-- Provided data --
== Segment start ==
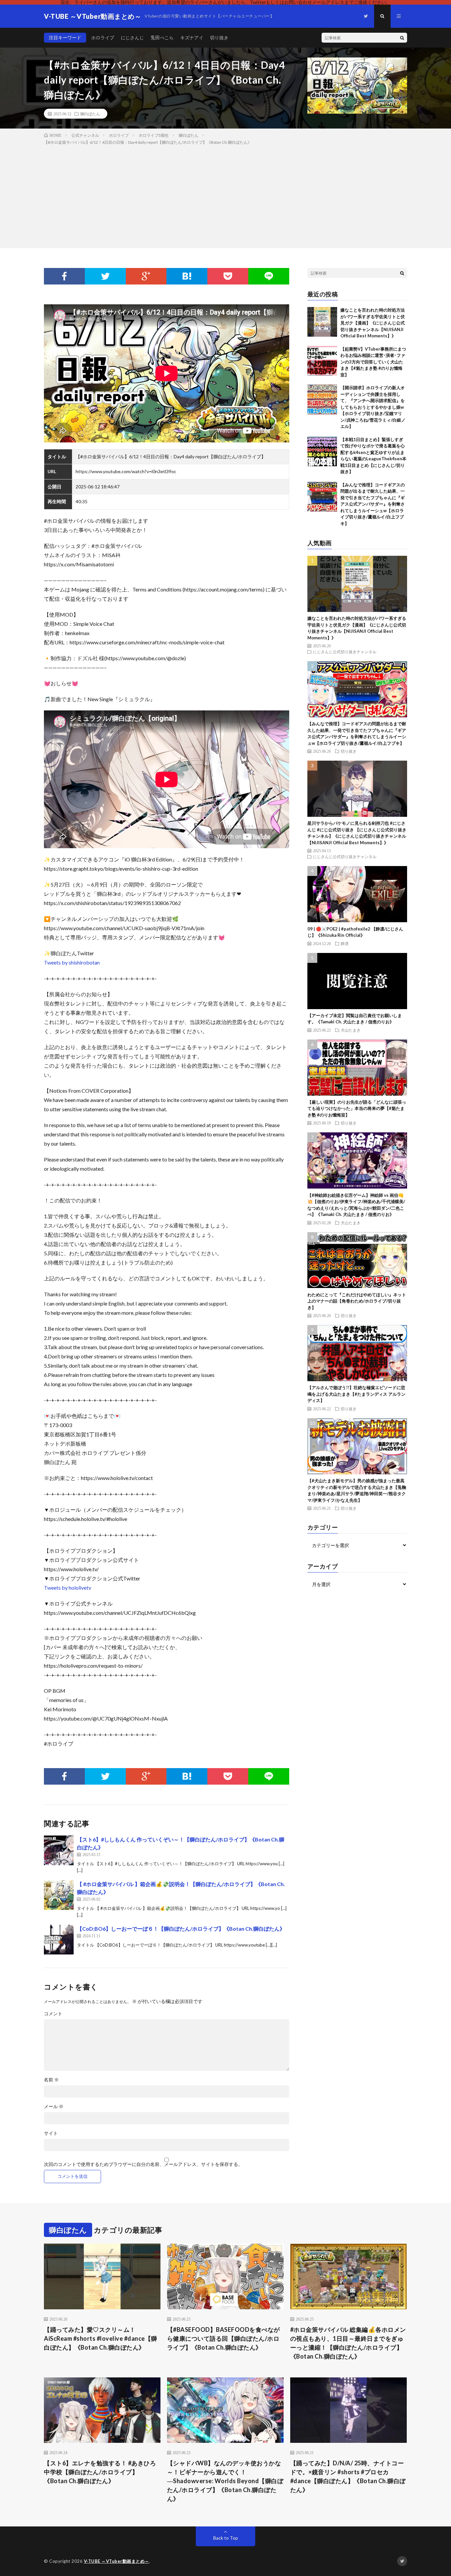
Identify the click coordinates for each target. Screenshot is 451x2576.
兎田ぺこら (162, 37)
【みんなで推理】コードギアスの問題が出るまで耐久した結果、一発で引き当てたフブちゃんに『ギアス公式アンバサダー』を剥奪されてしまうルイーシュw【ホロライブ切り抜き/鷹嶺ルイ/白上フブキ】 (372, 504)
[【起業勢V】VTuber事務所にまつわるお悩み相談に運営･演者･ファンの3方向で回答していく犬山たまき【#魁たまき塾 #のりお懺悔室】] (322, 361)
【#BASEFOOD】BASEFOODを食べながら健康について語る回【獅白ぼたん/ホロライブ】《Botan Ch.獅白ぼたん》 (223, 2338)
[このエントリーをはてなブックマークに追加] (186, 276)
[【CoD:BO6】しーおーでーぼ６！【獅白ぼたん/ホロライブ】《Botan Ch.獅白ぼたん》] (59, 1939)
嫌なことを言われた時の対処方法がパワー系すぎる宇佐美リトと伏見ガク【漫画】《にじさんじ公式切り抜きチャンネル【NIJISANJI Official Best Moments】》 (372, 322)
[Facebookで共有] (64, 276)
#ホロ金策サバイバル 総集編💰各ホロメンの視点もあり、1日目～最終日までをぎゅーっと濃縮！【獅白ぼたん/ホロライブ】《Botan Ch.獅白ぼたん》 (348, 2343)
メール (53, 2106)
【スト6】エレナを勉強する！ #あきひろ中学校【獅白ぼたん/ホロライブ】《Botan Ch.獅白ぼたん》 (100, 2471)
== Segment end ==
Copy out all of the data word for word. Do not carry over any picture.

Identify the click coordinates for each target. Screenshot is 451x2576.
兎田ぺこら (162, 37)
【みんなで推理】コードギアスの問題が出るまで耐久した結果、一発で引き当てたフブちゃんに『ギアス公式アンバサダー』を剥奪されてしまうルイーシュw【ホロライブ切り抜き/鷹嶺ルイ/白上フブキ】 (372, 504)
[【起業勢V】VTuber事務所にまつわるお悩み相談に運営･演者･ファンの3方向で回答していく犬山たまき【#魁たまき塾 #のりお懺悔室】] (322, 361)
【#BASEFOOD】BASEFOODを食べながら健康について語る回【獅白ぼたん/ホロライブ】《Botan Ch.獅白ぼたん》 (223, 2338)
[このエントリーをはてなブックマークに追加] (186, 276)
[【CoD:BO6】しーおーでーぼ６！【獅白ぼたん/ホロライブ】《Botan Ch.獅白ぼたん》] (59, 1939)
嫌なことを言われた時の対処方法がパワー系すぎる宇佐美リトと伏見ガク【漫画】《にじさんじ公式切り抜きチャンネル【NIJISANJI Official Best Moments】》 (372, 322)
[Facebookで共有] (64, 276)
#ホロ金策サバイバル 総集編💰各ホロメンの視点もあり、1日目～最終日までをぎゅーっと濃縮！【獅白ぼたん/ホロライブ】《Botan Ch.獅白ぼたん》 (348, 2343)
メール (53, 2106)
【スト6】エレナを勉強する！ #あきひろ中学校【獅白ぼたん/ホロライブ】《Botan Ch.獅白ぼたん》 (100, 2471)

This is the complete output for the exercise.